RECORDED INFORMATION:
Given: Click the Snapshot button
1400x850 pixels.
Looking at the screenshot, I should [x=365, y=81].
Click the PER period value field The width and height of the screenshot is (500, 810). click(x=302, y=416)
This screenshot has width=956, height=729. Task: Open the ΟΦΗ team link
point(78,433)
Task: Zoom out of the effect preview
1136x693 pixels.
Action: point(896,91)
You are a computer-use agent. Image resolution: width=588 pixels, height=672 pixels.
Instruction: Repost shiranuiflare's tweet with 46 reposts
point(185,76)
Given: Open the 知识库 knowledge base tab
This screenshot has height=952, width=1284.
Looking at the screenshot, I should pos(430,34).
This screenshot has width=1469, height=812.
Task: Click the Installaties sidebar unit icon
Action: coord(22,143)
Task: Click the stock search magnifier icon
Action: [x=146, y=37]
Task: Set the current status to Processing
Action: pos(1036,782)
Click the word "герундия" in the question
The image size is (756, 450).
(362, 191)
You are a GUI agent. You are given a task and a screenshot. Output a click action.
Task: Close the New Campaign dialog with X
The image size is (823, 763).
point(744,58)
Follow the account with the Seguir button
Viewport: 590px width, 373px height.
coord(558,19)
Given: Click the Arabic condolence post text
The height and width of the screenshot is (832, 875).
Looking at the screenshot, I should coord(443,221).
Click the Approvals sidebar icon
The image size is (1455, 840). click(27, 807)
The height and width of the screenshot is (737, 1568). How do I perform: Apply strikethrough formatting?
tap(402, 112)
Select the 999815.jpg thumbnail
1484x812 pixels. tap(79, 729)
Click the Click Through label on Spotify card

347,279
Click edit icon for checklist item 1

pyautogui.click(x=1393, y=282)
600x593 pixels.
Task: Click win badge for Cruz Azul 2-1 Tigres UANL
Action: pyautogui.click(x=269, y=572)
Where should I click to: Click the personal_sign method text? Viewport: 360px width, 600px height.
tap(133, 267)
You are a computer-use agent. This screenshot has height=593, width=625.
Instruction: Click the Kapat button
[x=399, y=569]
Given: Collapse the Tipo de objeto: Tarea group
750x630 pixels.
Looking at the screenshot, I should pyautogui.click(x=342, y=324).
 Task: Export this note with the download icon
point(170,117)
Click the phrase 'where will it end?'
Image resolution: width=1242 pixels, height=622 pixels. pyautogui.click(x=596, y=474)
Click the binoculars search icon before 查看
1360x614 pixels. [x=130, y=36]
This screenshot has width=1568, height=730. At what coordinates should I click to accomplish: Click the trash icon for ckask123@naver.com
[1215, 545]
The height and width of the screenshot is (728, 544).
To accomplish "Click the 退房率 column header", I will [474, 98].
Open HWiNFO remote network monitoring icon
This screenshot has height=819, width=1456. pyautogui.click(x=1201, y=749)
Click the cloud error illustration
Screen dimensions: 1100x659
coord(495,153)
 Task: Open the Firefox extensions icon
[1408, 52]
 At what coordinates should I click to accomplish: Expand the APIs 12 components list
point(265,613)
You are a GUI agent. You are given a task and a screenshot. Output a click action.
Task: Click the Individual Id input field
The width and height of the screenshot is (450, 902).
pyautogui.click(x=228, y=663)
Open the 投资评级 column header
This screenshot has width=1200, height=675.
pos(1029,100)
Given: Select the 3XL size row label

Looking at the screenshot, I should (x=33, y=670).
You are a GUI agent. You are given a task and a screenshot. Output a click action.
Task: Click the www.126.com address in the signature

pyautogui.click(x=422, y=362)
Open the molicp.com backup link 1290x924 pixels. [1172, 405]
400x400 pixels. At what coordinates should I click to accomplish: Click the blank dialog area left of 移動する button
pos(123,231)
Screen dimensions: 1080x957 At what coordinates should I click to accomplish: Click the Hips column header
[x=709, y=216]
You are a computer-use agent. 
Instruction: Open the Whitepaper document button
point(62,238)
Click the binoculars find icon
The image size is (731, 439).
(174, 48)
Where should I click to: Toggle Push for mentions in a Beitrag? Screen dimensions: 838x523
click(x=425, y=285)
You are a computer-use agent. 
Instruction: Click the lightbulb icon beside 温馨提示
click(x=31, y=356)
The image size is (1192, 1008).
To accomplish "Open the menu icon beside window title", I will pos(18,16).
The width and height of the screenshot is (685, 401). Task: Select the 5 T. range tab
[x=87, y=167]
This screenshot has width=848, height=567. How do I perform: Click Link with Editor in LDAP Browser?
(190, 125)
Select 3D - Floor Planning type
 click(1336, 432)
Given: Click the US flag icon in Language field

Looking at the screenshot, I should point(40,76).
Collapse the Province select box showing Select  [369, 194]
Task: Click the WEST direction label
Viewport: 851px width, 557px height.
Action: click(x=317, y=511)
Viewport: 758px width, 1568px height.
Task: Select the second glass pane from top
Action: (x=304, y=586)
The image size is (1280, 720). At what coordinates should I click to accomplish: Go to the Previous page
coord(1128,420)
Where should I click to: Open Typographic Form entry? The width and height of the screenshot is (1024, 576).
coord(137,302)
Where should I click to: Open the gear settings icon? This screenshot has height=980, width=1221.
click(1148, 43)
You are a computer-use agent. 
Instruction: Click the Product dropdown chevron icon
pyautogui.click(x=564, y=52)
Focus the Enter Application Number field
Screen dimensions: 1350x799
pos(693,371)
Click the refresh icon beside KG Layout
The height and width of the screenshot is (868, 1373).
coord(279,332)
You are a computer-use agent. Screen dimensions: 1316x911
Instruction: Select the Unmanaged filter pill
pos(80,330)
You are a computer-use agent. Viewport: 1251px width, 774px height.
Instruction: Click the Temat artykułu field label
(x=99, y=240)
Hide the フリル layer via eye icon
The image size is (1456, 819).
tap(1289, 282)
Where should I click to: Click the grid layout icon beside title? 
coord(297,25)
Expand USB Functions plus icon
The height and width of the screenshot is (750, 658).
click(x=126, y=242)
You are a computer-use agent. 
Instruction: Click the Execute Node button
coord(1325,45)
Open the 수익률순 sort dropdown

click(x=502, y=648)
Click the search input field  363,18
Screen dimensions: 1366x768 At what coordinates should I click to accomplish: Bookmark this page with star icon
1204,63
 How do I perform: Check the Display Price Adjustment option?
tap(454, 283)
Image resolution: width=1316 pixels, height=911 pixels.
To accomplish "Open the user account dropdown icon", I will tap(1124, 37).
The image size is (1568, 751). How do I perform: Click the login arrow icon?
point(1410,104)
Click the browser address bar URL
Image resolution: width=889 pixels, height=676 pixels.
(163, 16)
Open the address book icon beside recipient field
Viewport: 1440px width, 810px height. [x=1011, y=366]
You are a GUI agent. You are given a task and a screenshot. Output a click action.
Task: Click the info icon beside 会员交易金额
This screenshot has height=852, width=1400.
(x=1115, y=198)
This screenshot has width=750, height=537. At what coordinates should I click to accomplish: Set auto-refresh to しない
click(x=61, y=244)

AIM: Copy all of the entries above verbatim, preserving every line without alteration.

FINAL RESULT:
Given: Click the Snapshot button
1400x850 pixels.
Looking at the screenshot, I should [x=365, y=81].
Click the PER period value field The width and height of the screenshot is (500, 810). click(x=302, y=416)
This screenshot has width=956, height=729. Task: Open the ΟΦΗ team link
point(78,433)
Task: Zoom out of the effect preview
1136x693 pixels.
Action: point(896,91)
You are a computer-use agent. Image resolution: width=588 pixels, height=672 pixels.
Instruction: Repost shiranuiflare's tweet with 46 reposts
point(185,76)
Given: Open the 知识库 knowledge base tab
This screenshot has height=952, width=1284.
Looking at the screenshot, I should pos(430,34).
This screenshot has width=1469, height=812.
Task: Click the Installaties sidebar unit icon
Action: coord(22,143)
Task: Click the stock search magnifier icon
Action: [x=146, y=37]
Task: Set the current status to Processing
Action: pos(1036,782)
Click the word "герундия" in the question
The image size is (756, 450).
(362, 191)
You are a GUI agent. You are given a task and a screenshot. Output a click action.
Task: Close the New Campaign dialog with X
The image size is (823, 763).
point(744,58)
Follow the account with the Seguir button
Viewport: 590px width, 373px height.
coord(558,19)
Given: Click the Arabic condolence post text
The height and width of the screenshot is (832, 875).
Looking at the screenshot, I should coord(443,221).
Click the Approvals sidebar icon
The image size is (1455, 840). click(27, 807)
The height and width of the screenshot is (737, 1568). How do I perform: Apply strikethrough formatting?
tap(402, 112)
Select the 999815.jpg thumbnail
1484x812 pixels. tap(79, 729)
Click the Click Through label on Spotify card

347,279
Click edit icon for checklist item 1

pyautogui.click(x=1393, y=282)
600x593 pixels.
Task: Click win badge for Cruz Azul 2-1 Tigres UANL
Action: pyautogui.click(x=269, y=572)
Where should I click to: Click the personal_sign method text? Viewport: 360px width, 600px height.
tap(133, 267)
You are a computer-use agent. This screenshot has height=593, width=625.
Instruction: Click the Kapat button
[x=399, y=569]
Given: Collapse the Tipo de objeto: Tarea group
750x630 pixels.
Looking at the screenshot, I should pyautogui.click(x=342, y=324).
 Task: Export this note with the download icon
point(170,117)
Click the phrase 'where will it end?'
Image resolution: width=1242 pixels, height=622 pixels. pyautogui.click(x=596, y=474)
Click the binoculars search icon before 查看
1360x614 pixels. [x=130, y=36]
This screenshot has width=1568, height=730. At what coordinates should I click to accomplish: Click the trash icon for ckask123@naver.com
[1215, 545]
The height and width of the screenshot is (728, 544).
To accomplish "Click the 退房率 column header", I will [474, 98].
Open HWiNFO remote network monitoring icon
This screenshot has height=819, width=1456. pyautogui.click(x=1201, y=749)
Click the cloud error illustration
Screen dimensions: 1100x659
coord(495,153)
 Task: Open the Firefox extensions icon
[1408, 52]
 At what coordinates should I click to accomplish: Expand the APIs 12 components list
point(265,613)
You are a GUI agent. You are given a task and a screenshot. Output a click action.
Task: Click the Individual Id input field
The width and height of the screenshot is (450, 902).
pyautogui.click(x=228, y=663)
Open the 投资评级 column header
This screenshot has width=1200, height=675.
pos(1029,100)
Given: Select the 3XL size row label

Looking at the screenshot, I should (x=33, y=670).
You are a GUI agent. You are given a task and a screenshot. Output a click action.
Task: Click the www.126.com address in the signature

pyautogui.click(x=422, y=362)
Open the molicp.com backup link 1290x924 pixels. [1172, 405]
400x400 pixels. At what coordinates should I click to accomplish: Click the blank dialog area left of 移動する button
pos(123,231)
Screen dimensions: 1080x957 At what coordinates should I click to accomplish: Click the Hips column header
[x=709, y=216]
You are a computer-use agent. 
Instruction: Open the Whitepaper document button
point(62,238)
Click the binoculars find icon
The image size is (731, 439).
(174, 48)
Where should I click to: Toggle Push for mentions in a Beitrag? Screen dimensions: 838x523
click(x=425, y=285)
You are a computer-use agent. 
Instruction: Click the lightbulb icon beside 温馨提示
click(x=31, y=356)
The image size is (1192, 1008).
To accomplish "Open the menu icon beside window title", I will pos(18,16).
The width and height of the screenshot is (685, 401). Task: Select the 5 T. range tab
[x=87, y=167]
This screenshot has width=848, height=567. How do I perform: Click Link with Editor in LDAP Browser?
(190, 125)
Select 3D - Floor Planning type
 click(1336, 432)
Given: Click the US flag icon in Language field

Looking at the screenshot, I should point(40,76).
Collapse the Province select box showing Select  [369, 194]
Task: Click the WEST direction label
Viewport: 851px width, 557px height.
Action: click(x=317, y=511)
Viewport: 758px width, 1568px height.
Task: Select the second glass pane from top
Action: (x=304, y=586)
The image size is (1280, 720). At what coordinates should I click to accomplish: Go to the Previous page
coord(1128,420)
Where should I click to: Open Typographic Form entry? The width and height of the screenshot is (1024, 576).
coord(137,302)
Where should I click to: Open the gear settings icon? This screenshot has height=980, width=1221.
click(1148, 43)
You are a computer-use agent. 
Instruction: Click the Product dropdown chevron icon
pyautogui.click(x=564, y=52)
Focus the Enter Application Number field
Screen dimensions: 1350x799
pos(693,371)
Click the refresh icon beside KG Layout
The height and width of the screenshot is (868, 1373).
coord(279,332)
You are a computer-use agent. Screen dimensions: 1316x911
Instruction: Select the Unmanaged filter pill
pos(80,330)
You are a computer-use agent. Viewport: 1251px width, 774px height.
Instruction: Click the Temat artykułu field label
(x=99, y=240)
Hide the フリル layer via eye icon
The image size is (1456, 819).
tap(1289, 282)
Where should I click to: Click the grid layout icon beside title? 
coord(297,25)
Expand USB Functions plus icon
The height and width of the screenshot is (750, 658).
click(x=126, y=242)
You are a computer-use agent. 
Instruction: Click the Execute Node button
coord(1325,45)
Open the 수익률순 sort dropdown

click(x=502, y=648)
Click the search input field  363,18
Screen dimensions: 1366x768 At what coordinates should I click to accomplish: Bookmark this page with star icon
1204,63
 How do I perform: Check the Display Price Adjustment option?
tap(454, 283)
Image resolution: width=1316 pixels, height=911 pixels.
To accomplish "Open the user account dropdown icon", I will tap(1124, 37).
The image size is (1568, 751). How do I perform: Click the login arrow icon?
point(1410,104)
Click the browser address bar URL
Image resolution: width=889 pixels, height=676 pixels.
(163, 16)
Open the address book icon beside recipient field
Viewport: 1440px width, 810px height. [x=1011, y=366]
You are a GUI agent. You are given a task and a screenshot. Output a click action.
Task: Click the info icon beside 会员交易金额
This screenshot has height=852, width=1400.
(x=1115, y=198)
This screenshot has width=750, height=537. At what coordinates should I click to accomplish: Set auto-refresh to しない
click(x=61, y=244)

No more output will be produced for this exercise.